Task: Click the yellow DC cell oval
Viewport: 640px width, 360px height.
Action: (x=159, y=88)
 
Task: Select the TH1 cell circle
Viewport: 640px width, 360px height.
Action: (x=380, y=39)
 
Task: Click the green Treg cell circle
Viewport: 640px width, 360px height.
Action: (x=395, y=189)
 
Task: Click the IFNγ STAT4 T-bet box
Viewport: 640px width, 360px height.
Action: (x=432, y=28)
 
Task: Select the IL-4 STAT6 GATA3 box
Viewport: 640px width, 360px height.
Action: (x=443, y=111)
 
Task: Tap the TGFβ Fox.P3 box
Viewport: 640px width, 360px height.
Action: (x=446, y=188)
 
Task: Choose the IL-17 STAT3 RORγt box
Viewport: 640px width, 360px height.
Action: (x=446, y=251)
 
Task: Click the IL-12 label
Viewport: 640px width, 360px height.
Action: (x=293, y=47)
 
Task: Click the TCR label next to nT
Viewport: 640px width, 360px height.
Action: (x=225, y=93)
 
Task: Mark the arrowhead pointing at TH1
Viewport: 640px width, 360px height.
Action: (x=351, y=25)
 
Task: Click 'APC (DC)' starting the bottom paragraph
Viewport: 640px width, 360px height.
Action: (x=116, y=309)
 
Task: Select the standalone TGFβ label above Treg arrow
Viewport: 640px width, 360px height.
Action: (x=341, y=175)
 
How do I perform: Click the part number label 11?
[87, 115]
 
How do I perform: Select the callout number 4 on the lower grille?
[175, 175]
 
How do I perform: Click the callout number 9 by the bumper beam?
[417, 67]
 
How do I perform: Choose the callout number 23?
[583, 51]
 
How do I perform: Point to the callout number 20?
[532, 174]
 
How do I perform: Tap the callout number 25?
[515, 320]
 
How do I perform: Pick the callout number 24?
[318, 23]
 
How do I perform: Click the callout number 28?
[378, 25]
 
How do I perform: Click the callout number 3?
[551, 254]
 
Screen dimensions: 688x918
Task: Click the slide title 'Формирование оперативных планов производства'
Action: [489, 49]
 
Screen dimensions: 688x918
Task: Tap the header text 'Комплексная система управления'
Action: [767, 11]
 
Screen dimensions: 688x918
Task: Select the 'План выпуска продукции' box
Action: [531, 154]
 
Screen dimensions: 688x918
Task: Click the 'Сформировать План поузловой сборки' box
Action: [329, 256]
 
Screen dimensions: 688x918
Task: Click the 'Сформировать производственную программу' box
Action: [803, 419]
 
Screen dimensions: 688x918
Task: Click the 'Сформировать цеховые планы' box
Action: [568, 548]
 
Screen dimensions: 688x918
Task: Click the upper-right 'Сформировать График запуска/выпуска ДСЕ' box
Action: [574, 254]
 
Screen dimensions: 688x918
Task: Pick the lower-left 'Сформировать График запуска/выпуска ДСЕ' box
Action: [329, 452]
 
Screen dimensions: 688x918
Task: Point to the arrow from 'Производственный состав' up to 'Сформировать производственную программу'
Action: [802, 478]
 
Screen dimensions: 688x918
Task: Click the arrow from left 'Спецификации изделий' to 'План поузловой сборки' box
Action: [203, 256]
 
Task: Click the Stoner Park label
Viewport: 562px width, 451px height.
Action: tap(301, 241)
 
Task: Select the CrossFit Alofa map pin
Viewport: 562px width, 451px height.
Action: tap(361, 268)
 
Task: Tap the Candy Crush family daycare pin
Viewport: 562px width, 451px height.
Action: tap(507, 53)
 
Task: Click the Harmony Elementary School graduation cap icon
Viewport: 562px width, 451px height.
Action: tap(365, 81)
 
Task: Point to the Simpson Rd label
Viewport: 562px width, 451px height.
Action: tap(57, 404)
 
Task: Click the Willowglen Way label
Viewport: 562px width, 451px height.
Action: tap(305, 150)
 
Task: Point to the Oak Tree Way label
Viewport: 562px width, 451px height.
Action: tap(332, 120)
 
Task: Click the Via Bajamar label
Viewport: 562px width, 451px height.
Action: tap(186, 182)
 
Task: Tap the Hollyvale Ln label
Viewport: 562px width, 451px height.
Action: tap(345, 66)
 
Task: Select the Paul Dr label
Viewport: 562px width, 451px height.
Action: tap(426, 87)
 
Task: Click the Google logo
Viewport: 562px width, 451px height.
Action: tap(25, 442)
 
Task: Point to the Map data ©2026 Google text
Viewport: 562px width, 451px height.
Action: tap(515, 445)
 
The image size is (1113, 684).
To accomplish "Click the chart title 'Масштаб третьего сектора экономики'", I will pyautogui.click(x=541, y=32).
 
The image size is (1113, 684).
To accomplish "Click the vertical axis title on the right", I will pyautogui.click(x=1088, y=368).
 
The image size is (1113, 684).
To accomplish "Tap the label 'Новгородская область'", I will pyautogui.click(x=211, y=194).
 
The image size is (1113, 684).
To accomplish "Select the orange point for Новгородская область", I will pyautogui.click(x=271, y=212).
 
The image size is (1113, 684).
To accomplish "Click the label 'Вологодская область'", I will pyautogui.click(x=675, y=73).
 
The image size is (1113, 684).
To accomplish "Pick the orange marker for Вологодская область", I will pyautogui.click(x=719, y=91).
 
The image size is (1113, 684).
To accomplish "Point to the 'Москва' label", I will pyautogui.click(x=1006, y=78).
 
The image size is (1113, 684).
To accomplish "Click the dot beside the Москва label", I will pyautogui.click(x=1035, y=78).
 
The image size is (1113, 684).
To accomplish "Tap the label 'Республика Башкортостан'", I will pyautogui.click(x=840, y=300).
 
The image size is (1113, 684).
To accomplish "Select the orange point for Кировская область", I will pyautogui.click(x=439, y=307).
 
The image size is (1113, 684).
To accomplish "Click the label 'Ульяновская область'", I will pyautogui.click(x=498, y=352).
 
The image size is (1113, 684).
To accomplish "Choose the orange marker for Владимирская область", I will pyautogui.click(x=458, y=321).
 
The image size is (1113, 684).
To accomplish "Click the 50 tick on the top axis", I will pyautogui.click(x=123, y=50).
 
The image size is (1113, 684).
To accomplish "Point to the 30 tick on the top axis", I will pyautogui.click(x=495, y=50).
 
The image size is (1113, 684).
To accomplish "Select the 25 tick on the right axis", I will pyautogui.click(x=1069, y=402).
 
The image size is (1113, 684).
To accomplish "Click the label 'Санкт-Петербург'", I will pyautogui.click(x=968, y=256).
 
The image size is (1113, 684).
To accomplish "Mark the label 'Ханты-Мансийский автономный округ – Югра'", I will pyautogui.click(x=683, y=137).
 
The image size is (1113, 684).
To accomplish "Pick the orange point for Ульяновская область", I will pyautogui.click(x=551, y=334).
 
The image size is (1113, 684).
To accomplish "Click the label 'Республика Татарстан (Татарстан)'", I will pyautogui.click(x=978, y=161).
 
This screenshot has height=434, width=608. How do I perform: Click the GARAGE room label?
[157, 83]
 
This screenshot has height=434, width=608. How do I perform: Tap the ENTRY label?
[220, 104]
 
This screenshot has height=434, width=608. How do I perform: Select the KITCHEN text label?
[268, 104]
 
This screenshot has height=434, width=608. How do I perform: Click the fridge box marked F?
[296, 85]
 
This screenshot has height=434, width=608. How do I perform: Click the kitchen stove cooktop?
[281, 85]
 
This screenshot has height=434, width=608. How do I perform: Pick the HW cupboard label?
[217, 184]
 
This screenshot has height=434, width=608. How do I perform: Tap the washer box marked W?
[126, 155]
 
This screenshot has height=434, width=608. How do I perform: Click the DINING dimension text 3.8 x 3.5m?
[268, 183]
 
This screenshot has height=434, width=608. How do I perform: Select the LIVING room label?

++++++++++++++++++++

» **What you are asked to do**: Please output all of the items above again, unchanged, from the first one to the last.

» **Completed exercise**:
Task: Click the yellow DC cell oval
Viewport: 640px width, 360px height.
Action: (x=159, y=88)
 
Task: Select the TH1 cell circle
Viewport: 640px width, 360px height.
Action: (x=380, y=39)
 
Task: Click the green Treg cell circle
Viewport: 640px width, 360px height.
Action: (x=395, y=189)
 
Task: Click the IFNγ STAT4 T-bet box
Viewport: 640px width, 360px height.
Action: (x=432, y=28)
 
Task: Select the IL-4 STAT6 GATA3 box
Viewport: 640px width, 360px height.
Action: (x=443, y=111)
 
Task: Tap the TGFβ Fox.P3 box
Viewport: 640px width, 360px height.
Action: (x=446, y=188)
 
Task: Choose the IL-17 STAT3 RORγt box
Viewport: 640px width, 360px height.
Action: (x=446, y=251)
 
Task: Click the IL-12 label
Viewport: 640px width, 360px height.
Action: (x=293, y=47)
 
Task: Click the TCR label next to nT
Viewport: 640px width, 360px height.
Action: (x=225, y=93)
 
Task: Mark the arrowhead pointing at TH1
Viewport: 640px width, 360px height.
Action: (x=351, y=25)
 
Task: Click 'APC (DC)' starting the bottom paragraph
Viewport: 640px width, 360px height.
Action: (x=116, y=309)
 
Task: Select the standalone TGFβ label above Treg arrow
Viewport: 640px width, 360px height.
Action: (x=341, y=175)
 
How do I perform: Click the part number label 11?
[87, 115]
 
How do I perform: Select the callout number 4 on the lower grille?
[175, 175]
 
How do I perform: Click the callout number 9 by the bumper beam?
[417, 67]
 
How do I perform: Choose the callout number 23?
[583, 51]
 
How do I perform: Point to the callout number 20?
[532, 174]
 
How do I perform: Tap the callout number 25?
[515, 320]
 
How do I perform: Pick the callout number 24?
[318, 23]
 
How do I perform: Click the callout number 28?
[378, 25]
 
How do I perform: Click the callout number 3?
[551, 254]
 
Screen dimensions: 688x918
Task: Click the slide title 'Формирование оперативных планов производства'
Action: [489, 49]
 
Screen dimensions: 688x918
Task: Tap the header text 'Комплексная система управления'
Action: [767, 11]
 
Screen dimensions: 688x918
Task: Select the 'План выпуска продукции' box
Action: [531, 154]
 
Screen dimensions: 688x918
Task: Click the 'Сформировать План поузловой сборки' box
Action: [329, 256]
 
Screen dimensions: 688x918
Task: Click the 'Сформировать производственную программу' box
Action: [803, 419]
 
Screen dimensions: 688x918
Task: Click the 'Сформировать цеховые планы' box
Action: [568, 548]
 
Screen dimensions: 688x918
Task: Click the upper-right 'Сформировать График запуска/выпуска ДСЕ' box
Action: [574, 254]
 
Screen dimensions: 688x918
Task: Pick the lower-left 'Сформировать График запуска/выпуска ДСЕ' box
Action: [329, 452]
 
Screen dimensions: 688x918
Task: Point to the arrow from 'Производственный состав' up to 'Сформировать производственную программу'
Action: [802, 478]
 
Screen dimensions: 688x918
Task: Click the arrow from left 'Спецификации изделий' to 'План поузловой сборки' box
Action: [203, 256]
 
Task: Click the Stoner Park label
Viewport: 562px width, 451px height.
Action: tap(301, 241)
 
Task: Select the CrossFit Alofa map pin
Viewport: 562px width, 451px height.
Action: tap(361, 268)
 
Task: Tap the Candy Crush family daycare pin
Viewport: 562px width, 451px height.
Action: tap(507, 53)
 
Task: Click the Harmony Elementary School graduation cap icon
Viewport: 562px width, 451px height.
Action: tap(365, 81)
 
Task: Point to the Simpson Rd label
Viewport: 562px width, 451px height.
Action: tap(57, 404)
 
Task: Click the Willowglen Way label
Viewport: 562px width, 451px height.
Action: tap(305, 150)
 
Task: Point to the Oak Tree Way label
Viewport: 562px width, 451px height.
Action: tap(332, 120)
 
Task: Click the Via Bajamar label
Viewport: 562px width, 451px height.
Action: tap(186, 182)
 
Task: Tap the Hollyvale Ln label
Viewport: 562px width, 451px height.
Action: tap(345, 66)
 
Task: Select the Paul Dr label
Viewport: 562px width, 451px height.
Action: tap(426, 87)
 
Task: Click the Google logo
Viewport: 562px width, 451px height.
Action: tap(25, 442)
 
Task: Point to the Map data ©2026 Google text
Viewport: 562px width, 451px height.
Action: tap(515, 445)
 
The image size is (1113, 684).
To accomplish "Click the chart title 'Масштаб третьего сектора экономики'", I will pyautogui.click(x=541, y=32).
 
The image size is (1113, 684).
To accomplish "Click the vertical axis title on the right", I will pyautogui.click(x=1088, y=368).
 
The image size is (1113, 684).
To accomplish "Tap the label 'Новгородская область'", I will pyautogui.click(x=211, y=194).
 
The image size is (1113, 684).
To accomplish "Select the orange point for Новгородская область", I will pyautogui.click(x=271, y=212).
 
The image size is (1113, 684).
To accomplish "Click the label 'Вологодская область'", I will pyautogui.click(x=675, y=73).
 
The image size is (1113, 684).
To accomplish "Pick the orange marker for Вологодская область", I will pyautogui.click(x=719, y=91).
 
The image size is (1113, 684).
To accomplish "Point to the 'Москва' label", I will pyautogui.click(x=1006, y=78).
 
The image size is (1113, 684).
To accomplish "Click the dot beside the Москва label", I will pyautogui.click(x=1035, y=78).
 
The image size is (1113, 684).
To accomplish "Tap the label 'Республика Башкортостан'", I will pyautogui.click(x=840, y=300).
 
The image size is (1113, 684).
To accomplish "Select the orange point for Кировская область", I will pyautogui.click(x=439, y=307).
 
The image size is (1113, 684).
To accomplish "Click the label 'Ульяновская область'", I will pyautogui.click(x=498, y=352).
 
The image size is (1113, 684).
To accomplish "Choose the orange marker for Владимирская область", I will pyautogui.click(x=458, y=321).
 
The image size is (1113, 684).
To accomplish "Click the 50 tick on the top axis", I will pyautogui.click(x=123, y=50).
 
The image size is (1113, 684).
To accomplish "Point to the 30 tick on the top axis", I will pyautogui.click(x=495, y=50).
 
The image size is (1113, 684).
To accomplish "Select the 25 tick on the right axis", I will pyautogui.click(x=1069, y=402).
 
The image size is (1113, 684).
To accomplish "Click the label 'Санкт-Петербург'", I will pyautogui.click(x=968, y=256).
 
The image size is (1113, 684).
To accomplish "Mark the label 'Ханты-Мансийский автономный округ – Югра'", I will pyautogui.click(x=683, y=137).
 
The image size is (1113, 684).
To accomplish "Pick the orange point for Ульяновская область", I will pyautogui.click(x=551, y=334).
 
The image size is (1113, 684).
To accomplish "Click the label 'Республика Татарстан (Татарстан)'", I will pyautogui.click(x=978, y=161).
 
This screenshot has height=434, width=608. How do I perform: Click the GARAGE room label?
[157, 83]
 
This screenshot has height=434, width=608. How do I perform: Tap the ENTRY label?
[220, 104]
 
This screenshot has height=434, width=608. How do I perform: Select the KITCHEN text label?
[268, 104]
 
This screenshot has height=434, width=608. How do I perform: Click the fridge box marked F?
[296, 85]
 
This screenshot has height=434, width=608. How do I perform: Click the kitchen stove cooktop?
[281, 85]
 
This screenshot has height=434, width=608. How do I perform: Pick the HW cupboard label?
[217, 184]
 
This screenshot has height=434, width=608. How do I perform: Tap the washer box marked W?
[126, 155]
 
This screenshot has height=434, width=608. How do I perform: Click the DINING dimension text 3.8 x 3.5m?
[268, 183]
 
This screenshot has height=434, width=608. How do I perform: Select the LIVING room label?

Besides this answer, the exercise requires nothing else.